Mais de ce qui suit les décisions judiciaires pénales, il est peu souvent question.
Et l'on parle encore moins de ce que deviennent ceux dont le procès pénal s'est terminé par une décision de non culpabilité.
C'est tout l'intérêt du livre rédigé par Mathieu Delahousse, publié aux éditions Flammarion (leur site) (page du livre) et intitulé :
La chambre des innocents
L'éditeur présente le livre de la façon suivante :
"La salle d’audience, nichée au cœur du palais de justice de Paris, semble totalement secrète.
Chaque mois, en petit comité, sont examinées ici des histoires d’hommes et de femmes incarcérés par erreur dans des prisons françaises et totalement blanchis. Parfois, un chèque en forme d’excuses officielles leur est remis. Pas toujours, tant les règles sont strictes.
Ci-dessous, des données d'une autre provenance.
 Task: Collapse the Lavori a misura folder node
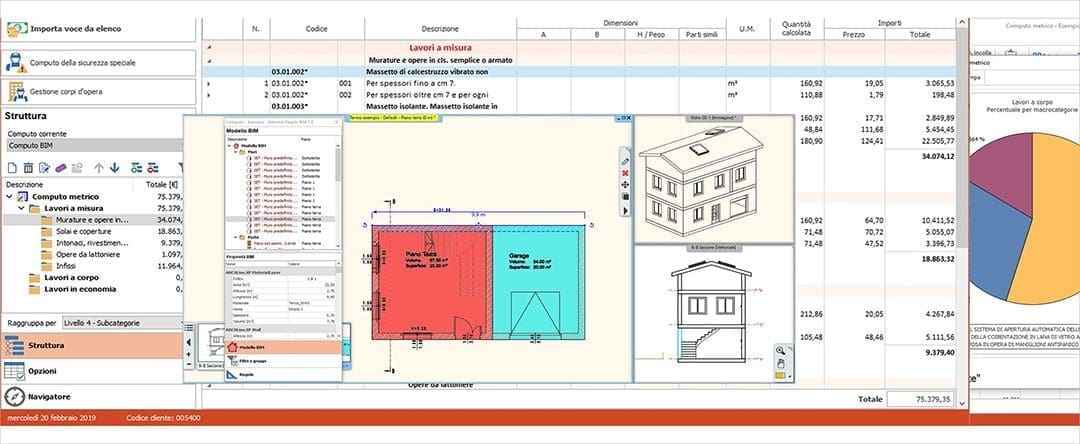[21, 208]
Audience après audience, en ces lieux pesants, des parties judiciaires d’une cruauté glaçante se succèdent.
Quel tarif pour dédommager la privation de liberté de ces victimes broyées par la justice? Quelle réparation pour leurs blessures intimes et profondes? Entre erreurs authentiques et innocences incertaines, que décider?
Durant une année entière, Mathieu Delahousse est parti à la rencontre de ceux auxquels notre système judiciaire a volé une part de vie, et a tenté de capter leurs révoltes étouffées. Dans ce huis clos oppressant, on cherche, parfois en vain, l’humanité des gens de justice et la sincérité des innocentés. Et l’on croise tant d’existences qui nous ressemblent que l’on en ressort bouleversé."
L'auteur indique dans les premières pages de son livre que son objectif a été d'observer "des anonymes englués dans le système judiciaire", de "rencontrer les invisibles", qui tous ont été jetés en prison pendant un temps plus ou moins long et au final ont été innocentés. Qui avaient donc "fait de la prison pour rien".
Il rappelle que chaque année environ 500 personnes décident d'engager une procédure pour obtenir une réparation financière de l'Etat.
Le mécanisme juridique de "réparation en raison d'une détention" est prévu par les articles 149 à 150 du code de procédure pénale (textes ici). Les modalités en sont détaillées sur le site de la cour de cassation à qui appartient la décision finale en cas de recours (lire ici). (lire aussi ici)
Mathieu Delahousse a donc assisté aux audiences de la commission spéciale de la cour de cassation pendant une année. Il décrit une salle d'audience au décor tranquille, à l'ambiance apaisée, et un déroulement des séances sans la rigueur des autres audiences.
Les débats peuvent porter sur toutes sortes de question. Par exemple la prise en compte, ou non, des frais d'avocat, les indemnités dues lors d'une procédure d'extradition réclamée pour un étranger, la mesure du préjudice moral de celui qui est enfermé à tort, qui est humilié lors des visites de ses proches, qui est maltraité dans la cour de promenade, le préjudice (moindre ?) du délinquant récidiviste habitué (?) à la détention, ou l'atteinte à l'image des personnes détenues dont la personnalité et le parcours les placent, selon eux, au sein d'une certaine élite..
Les durées de détention indemnisables sont disparates : de quelques semaines à des années. (sur une indemnisation très élevée lire ici)
Mathieu Delahousse a eu le temps de prendre connaissance de nombreuses décisions, le dossier présenté un premier lundi du mois faisant l'objet d'une décision le premier lundi du mois suivant (toutes les décisions de la commission sont accessibles ici).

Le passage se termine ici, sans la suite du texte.